Isabel Lancaster Eckles (September 8, 1877 - January 25, 1971) was the State Superintendent of Public Instruction for New Mexico.

==Early life==
Isabel Lancaster Eckles was born on September 8, 1877, in New Castle, Delaware, the daughter of Samuel H. Eckles (1842-1902) and Mary N. Eckles (1842-1909). With the family, she moved to New Mexico in 1886.

==Career==
She was the Superintendent of City Schools in Santa Fe, New Mexico. She was a teacher, registrar, and acting president of the State Teachers' College in Silver City, New Mexico, from 1919 to 1922. For seven years she was the County Superintendent of Schools for Grant County, New Mexico. She was the State Superintendent of Public Instruction for New Mexico from 1923 to 1927.

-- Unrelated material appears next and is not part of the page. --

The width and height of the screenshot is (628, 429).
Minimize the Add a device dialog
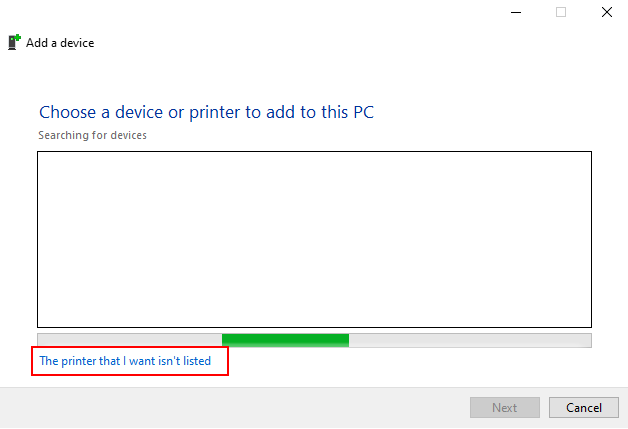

She was a member of New Mexico State Board of Education from 1927 to 1931. She was the director of the Santa Fe Fiesta. She was an honorary member of the American Woman's Association of New York.

She was a member of the Silver City Woman's Club and the Santa Fe Woman's Club.

After retirement, she served as State Director for the Division of Service Projects for the Works Progress Administration, later the Work Projects Administration. She was instrumental in founding the museums at Roswell and Silver City.

==Personal life==
Isabel Lancaster Eckles lived at 225 Shelby St., Santa Fe, New Mexico.

She died on January 25, 1971, and is buried at Fairview Cemetery (Santa Fe, New Mexico).

==Legacy==
The Isabel L. Eckles Collection, 1898-1966, is preserved at Museum of New Mexico, Fray Angélico Chávez History Library.